YOUR OBJECTIVE >>
Reproduce the lines without any change, from the line containing "Given: Click the down" down to the line containing "I will coord(140,403).", both of those included.

Dataset excerpt
■ ■ ■ ■ ■ ■ ■

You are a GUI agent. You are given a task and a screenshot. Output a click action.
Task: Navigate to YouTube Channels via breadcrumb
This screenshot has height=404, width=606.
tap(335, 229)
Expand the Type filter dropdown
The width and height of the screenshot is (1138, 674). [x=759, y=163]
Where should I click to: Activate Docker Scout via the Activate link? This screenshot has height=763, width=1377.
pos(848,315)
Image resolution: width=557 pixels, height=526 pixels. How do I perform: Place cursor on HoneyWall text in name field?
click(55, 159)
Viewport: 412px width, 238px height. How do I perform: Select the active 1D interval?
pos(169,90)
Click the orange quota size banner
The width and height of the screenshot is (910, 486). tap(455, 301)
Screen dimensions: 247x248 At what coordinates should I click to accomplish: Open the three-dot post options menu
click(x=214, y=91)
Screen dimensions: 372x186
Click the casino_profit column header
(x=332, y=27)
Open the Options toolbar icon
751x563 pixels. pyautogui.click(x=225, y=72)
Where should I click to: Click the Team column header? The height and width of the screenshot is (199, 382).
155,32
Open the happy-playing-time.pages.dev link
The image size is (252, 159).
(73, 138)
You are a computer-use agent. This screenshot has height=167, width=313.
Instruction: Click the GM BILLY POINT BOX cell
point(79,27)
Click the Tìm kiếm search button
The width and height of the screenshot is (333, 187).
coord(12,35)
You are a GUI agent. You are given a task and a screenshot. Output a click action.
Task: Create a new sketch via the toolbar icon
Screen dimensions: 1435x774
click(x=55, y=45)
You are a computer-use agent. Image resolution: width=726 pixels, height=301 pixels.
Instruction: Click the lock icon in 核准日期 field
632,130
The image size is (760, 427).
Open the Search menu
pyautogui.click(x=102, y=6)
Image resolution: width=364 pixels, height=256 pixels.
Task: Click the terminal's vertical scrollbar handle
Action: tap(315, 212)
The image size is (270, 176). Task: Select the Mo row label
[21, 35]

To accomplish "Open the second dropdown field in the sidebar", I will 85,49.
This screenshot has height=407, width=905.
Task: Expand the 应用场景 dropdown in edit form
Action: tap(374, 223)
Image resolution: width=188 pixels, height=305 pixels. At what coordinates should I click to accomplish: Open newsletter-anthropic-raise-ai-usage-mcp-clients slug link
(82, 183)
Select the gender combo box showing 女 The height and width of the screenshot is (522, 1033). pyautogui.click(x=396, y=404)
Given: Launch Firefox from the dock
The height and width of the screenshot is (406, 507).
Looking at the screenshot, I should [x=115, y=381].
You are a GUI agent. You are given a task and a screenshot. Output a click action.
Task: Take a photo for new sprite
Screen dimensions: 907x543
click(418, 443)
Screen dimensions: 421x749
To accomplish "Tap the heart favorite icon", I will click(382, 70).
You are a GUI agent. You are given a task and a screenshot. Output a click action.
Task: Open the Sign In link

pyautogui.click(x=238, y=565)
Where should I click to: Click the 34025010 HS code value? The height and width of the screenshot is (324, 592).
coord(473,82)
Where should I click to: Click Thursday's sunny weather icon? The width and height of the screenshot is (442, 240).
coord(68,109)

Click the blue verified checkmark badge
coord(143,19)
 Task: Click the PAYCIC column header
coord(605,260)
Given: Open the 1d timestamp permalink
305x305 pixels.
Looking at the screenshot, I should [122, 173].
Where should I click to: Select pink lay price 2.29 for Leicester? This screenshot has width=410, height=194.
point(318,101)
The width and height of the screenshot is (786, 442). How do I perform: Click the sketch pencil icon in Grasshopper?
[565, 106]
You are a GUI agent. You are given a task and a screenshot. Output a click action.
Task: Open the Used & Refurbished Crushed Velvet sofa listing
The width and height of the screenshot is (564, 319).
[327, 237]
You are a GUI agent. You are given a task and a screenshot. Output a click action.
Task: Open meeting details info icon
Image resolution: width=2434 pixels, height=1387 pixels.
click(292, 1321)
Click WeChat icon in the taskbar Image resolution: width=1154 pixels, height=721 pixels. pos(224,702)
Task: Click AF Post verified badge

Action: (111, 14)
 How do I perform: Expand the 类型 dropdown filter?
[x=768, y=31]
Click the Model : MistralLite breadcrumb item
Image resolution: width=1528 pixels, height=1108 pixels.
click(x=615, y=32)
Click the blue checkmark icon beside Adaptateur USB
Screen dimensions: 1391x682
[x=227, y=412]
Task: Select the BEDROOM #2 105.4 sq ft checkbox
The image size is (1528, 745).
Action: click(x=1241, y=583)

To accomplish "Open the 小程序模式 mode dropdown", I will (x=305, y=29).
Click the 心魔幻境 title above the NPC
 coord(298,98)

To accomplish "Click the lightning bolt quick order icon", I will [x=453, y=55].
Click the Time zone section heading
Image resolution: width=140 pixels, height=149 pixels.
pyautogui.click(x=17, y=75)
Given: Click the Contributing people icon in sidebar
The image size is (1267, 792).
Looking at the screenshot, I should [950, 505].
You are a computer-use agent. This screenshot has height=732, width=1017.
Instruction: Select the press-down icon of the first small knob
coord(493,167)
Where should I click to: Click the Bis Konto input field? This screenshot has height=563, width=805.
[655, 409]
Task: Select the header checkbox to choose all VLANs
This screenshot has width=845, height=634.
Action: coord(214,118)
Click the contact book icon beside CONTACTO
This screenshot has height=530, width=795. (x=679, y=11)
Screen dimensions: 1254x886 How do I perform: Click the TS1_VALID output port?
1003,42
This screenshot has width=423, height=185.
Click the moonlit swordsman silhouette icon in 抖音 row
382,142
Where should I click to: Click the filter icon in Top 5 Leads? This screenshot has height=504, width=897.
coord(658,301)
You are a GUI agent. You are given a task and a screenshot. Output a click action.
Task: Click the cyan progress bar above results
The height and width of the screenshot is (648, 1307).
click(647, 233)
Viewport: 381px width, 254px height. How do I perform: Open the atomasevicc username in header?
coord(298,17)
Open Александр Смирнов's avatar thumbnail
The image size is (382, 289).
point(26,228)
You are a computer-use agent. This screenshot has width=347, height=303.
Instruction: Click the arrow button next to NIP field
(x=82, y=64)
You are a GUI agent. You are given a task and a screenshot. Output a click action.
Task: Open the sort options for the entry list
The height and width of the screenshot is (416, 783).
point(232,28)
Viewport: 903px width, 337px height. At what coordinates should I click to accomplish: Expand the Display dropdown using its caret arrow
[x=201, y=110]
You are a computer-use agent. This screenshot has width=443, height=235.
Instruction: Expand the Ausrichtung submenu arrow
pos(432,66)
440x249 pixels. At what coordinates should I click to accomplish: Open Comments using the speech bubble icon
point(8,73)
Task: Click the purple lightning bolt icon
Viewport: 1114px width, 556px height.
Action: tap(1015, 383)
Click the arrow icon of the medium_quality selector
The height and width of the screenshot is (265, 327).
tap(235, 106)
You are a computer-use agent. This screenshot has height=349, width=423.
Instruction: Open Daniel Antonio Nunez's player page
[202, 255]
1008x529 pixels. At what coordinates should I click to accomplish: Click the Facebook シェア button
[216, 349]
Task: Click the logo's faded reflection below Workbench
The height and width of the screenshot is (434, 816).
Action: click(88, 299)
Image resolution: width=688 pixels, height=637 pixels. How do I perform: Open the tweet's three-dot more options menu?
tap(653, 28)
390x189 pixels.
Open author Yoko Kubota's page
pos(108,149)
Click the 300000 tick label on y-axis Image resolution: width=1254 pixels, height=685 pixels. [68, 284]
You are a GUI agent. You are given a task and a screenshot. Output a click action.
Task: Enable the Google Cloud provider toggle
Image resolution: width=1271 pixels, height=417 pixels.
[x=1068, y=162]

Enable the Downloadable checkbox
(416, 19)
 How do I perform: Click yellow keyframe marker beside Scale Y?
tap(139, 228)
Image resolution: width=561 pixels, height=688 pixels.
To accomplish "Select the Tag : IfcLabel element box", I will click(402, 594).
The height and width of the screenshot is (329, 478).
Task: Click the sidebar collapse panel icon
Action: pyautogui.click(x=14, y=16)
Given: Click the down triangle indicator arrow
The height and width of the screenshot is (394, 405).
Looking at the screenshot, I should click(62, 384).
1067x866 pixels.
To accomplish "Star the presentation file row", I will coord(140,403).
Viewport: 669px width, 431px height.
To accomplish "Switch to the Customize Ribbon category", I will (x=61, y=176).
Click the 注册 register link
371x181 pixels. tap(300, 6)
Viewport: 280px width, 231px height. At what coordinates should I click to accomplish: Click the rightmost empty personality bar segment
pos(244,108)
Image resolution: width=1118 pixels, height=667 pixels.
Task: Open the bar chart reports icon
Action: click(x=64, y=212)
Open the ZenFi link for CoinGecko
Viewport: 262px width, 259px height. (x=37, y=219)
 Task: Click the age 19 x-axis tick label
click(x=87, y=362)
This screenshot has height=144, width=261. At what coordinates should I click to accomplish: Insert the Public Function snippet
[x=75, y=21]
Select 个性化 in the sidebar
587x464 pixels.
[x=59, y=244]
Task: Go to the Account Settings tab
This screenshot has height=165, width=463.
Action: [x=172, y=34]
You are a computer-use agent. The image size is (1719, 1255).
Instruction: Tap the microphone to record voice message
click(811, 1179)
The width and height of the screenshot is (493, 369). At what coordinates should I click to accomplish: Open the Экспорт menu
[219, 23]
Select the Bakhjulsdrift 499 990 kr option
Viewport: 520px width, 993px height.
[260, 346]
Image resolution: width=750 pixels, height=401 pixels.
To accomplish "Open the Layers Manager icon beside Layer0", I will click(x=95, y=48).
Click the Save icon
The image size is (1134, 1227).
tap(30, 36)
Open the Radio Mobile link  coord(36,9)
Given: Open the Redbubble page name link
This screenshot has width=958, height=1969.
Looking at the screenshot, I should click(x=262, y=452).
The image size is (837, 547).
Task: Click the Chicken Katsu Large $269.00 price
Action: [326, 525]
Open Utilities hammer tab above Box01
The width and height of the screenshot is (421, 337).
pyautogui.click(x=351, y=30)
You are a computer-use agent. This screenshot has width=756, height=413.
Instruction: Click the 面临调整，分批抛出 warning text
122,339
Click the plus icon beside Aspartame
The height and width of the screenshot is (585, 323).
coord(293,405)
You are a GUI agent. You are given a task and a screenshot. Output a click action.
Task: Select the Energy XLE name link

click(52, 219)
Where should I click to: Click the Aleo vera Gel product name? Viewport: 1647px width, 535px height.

■ ■ ■ ■ ■ ■ ■

FULL RESPONSE >>
Given: Click the down triangle indicator arrow
The height and width of the screenshot is (394, 405).
Looking at the screenshot, I should click(62, 384).
1067x866 pixels.
To accomplish "Star the presentation file row", I will coord(140,403).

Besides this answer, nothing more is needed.